### What is required:
Each line in these records that contains "will" counts once. Give the number only.

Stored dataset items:
*** Block opens ***

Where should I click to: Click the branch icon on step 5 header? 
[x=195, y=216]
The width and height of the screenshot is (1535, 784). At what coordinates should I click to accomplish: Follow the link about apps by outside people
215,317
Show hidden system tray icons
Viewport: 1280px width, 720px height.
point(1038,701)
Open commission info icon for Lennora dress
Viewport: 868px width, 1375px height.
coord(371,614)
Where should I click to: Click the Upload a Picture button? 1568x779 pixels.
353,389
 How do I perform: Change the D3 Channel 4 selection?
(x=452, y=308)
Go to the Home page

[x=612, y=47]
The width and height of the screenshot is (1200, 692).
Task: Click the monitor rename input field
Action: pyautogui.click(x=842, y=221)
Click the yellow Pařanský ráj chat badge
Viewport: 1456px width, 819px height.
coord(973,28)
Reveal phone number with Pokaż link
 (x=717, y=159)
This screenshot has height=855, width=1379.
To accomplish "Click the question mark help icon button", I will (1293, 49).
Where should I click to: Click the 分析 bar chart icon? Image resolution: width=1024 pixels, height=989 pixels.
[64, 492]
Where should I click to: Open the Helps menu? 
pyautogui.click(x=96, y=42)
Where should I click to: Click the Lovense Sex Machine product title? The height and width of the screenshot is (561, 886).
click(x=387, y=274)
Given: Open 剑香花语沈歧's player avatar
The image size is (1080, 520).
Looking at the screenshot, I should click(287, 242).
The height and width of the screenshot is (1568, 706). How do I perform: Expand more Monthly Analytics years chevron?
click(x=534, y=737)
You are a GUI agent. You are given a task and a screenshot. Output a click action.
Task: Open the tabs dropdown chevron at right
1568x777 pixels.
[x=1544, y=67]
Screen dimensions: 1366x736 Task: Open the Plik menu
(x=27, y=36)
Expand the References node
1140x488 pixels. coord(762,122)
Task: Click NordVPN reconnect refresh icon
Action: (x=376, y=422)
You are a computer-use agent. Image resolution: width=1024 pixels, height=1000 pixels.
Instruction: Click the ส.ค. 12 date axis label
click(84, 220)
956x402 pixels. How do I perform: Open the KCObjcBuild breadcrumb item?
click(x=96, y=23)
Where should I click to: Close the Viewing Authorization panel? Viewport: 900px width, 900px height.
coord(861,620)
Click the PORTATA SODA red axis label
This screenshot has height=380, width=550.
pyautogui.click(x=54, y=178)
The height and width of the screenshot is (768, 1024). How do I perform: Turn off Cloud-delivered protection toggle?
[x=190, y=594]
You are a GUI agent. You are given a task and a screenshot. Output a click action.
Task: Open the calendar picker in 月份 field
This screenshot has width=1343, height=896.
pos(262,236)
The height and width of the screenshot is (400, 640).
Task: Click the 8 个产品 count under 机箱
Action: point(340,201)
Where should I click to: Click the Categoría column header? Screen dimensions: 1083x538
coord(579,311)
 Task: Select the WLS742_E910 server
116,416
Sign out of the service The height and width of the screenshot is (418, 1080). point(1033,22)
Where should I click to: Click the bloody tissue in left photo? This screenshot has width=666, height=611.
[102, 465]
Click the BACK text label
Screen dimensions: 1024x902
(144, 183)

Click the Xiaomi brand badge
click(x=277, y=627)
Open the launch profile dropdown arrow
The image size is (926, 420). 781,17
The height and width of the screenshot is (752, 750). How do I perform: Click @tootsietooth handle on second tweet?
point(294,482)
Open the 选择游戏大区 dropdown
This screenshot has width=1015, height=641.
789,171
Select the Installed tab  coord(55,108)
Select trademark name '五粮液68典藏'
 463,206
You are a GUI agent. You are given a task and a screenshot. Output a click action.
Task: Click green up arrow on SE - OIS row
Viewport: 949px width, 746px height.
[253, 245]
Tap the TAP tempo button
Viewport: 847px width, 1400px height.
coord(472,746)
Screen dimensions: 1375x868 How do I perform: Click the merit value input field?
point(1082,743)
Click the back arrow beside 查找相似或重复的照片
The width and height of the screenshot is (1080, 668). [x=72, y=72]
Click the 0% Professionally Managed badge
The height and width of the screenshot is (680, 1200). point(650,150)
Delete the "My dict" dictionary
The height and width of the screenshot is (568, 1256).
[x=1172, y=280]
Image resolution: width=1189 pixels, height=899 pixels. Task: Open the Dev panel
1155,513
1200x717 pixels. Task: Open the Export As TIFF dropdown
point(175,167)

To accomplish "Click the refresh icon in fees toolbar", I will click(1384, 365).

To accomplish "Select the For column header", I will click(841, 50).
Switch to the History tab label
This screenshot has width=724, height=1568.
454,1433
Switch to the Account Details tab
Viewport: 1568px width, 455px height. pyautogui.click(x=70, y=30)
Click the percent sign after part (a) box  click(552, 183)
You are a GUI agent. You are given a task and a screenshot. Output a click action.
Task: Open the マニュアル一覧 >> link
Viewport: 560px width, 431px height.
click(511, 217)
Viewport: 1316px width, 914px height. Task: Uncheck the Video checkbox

*** Block closes ***

### Exercise solution:
3